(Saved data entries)
*** Block opens ***

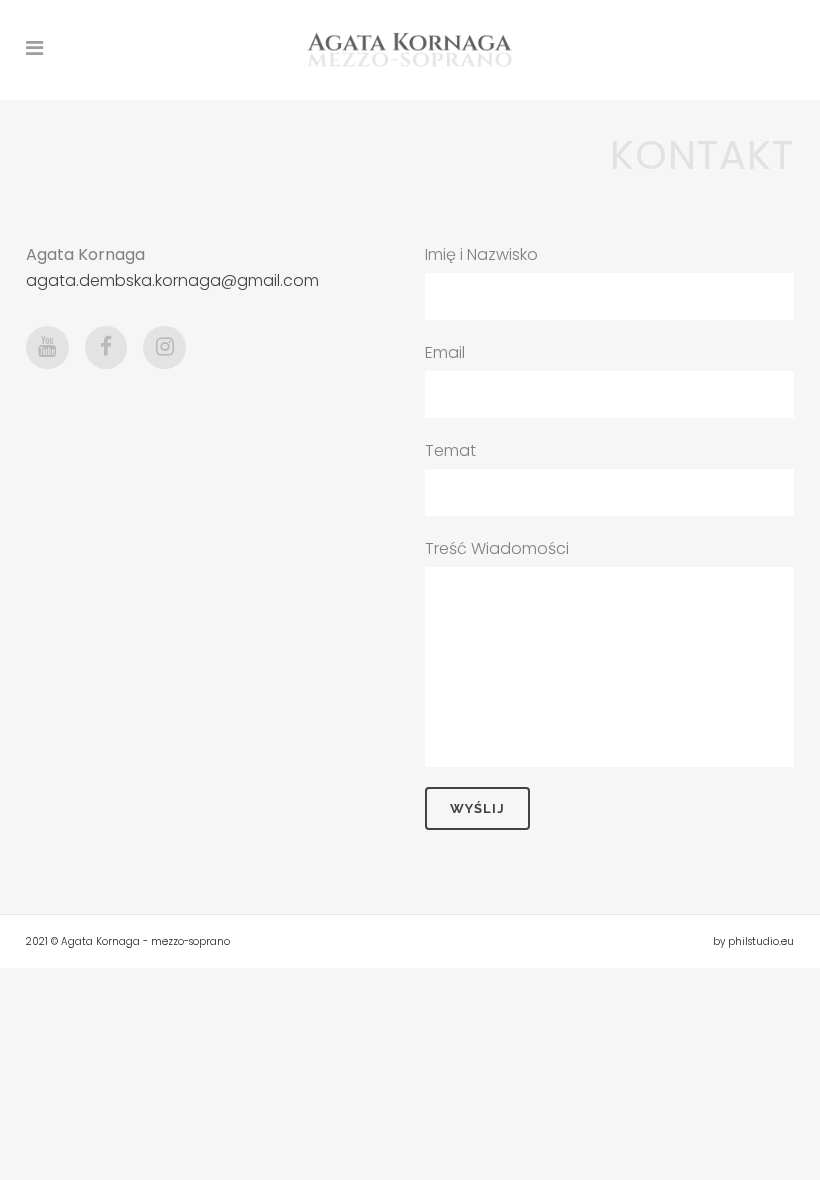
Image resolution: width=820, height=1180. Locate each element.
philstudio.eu (761, 941)
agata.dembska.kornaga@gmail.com (172, 280)
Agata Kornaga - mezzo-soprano (145, 941)
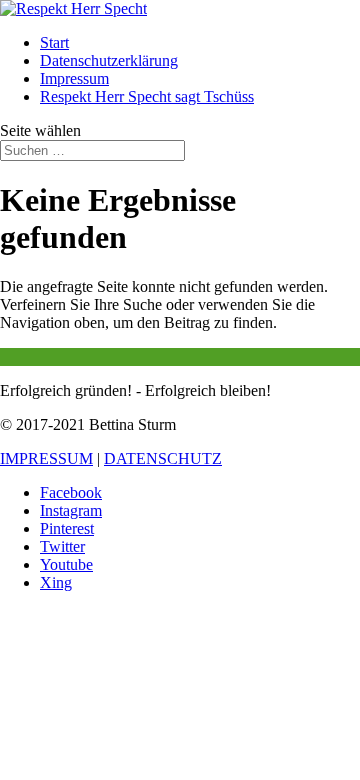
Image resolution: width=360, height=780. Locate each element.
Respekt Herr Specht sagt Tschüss (147, 96)
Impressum (74, 78)
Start (54, 42)
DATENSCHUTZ (163, 458)
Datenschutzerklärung (109, 60)
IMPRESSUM (46, 458)
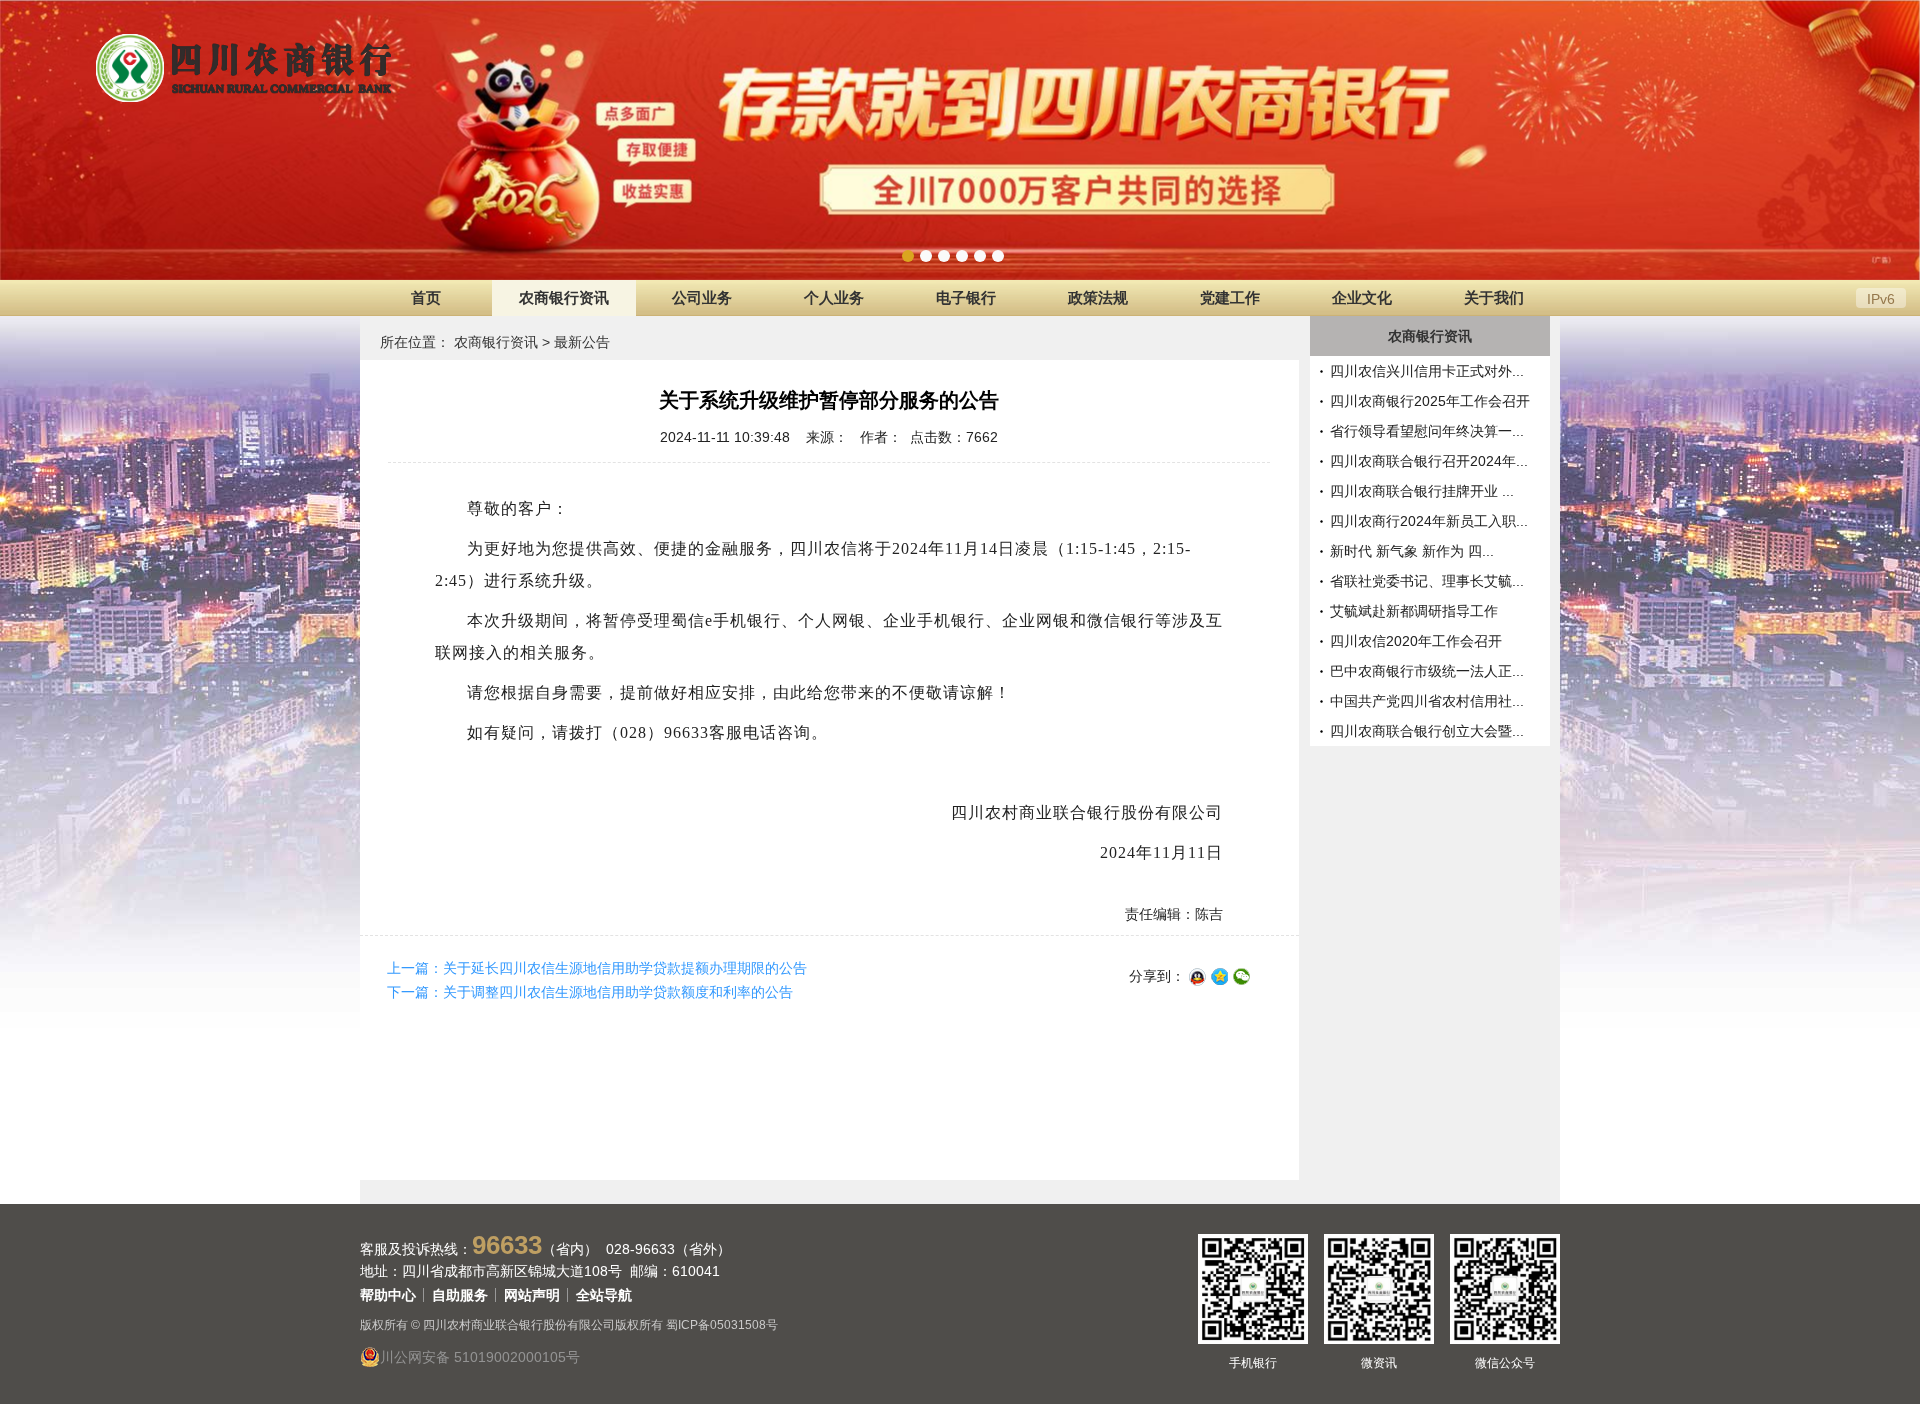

*** Block closes ***

> _WHAT TO WORK ON_: Repeat the data verbatim, excluding all pictures.

> _FINISHED EXERCISE_:
Image resolution: width=820, height=1180. Locate each element.
philstudio.eu (761, 941)
agata.dembska.kornaga@gmail.com (172, 280)
Agata Kornaga - mezzo-soprano (145, 941)
Image resolution: width=360, height=780. Locate each element.
Respekt Herr Specht sagt Tschüss (147, 96)
Impressum (74, 78)
Start (54, 42)
DATENSCHUTZ (163, 458)
Datenschutzerklärung (109, 60)
IMPRESSUM (46, 458)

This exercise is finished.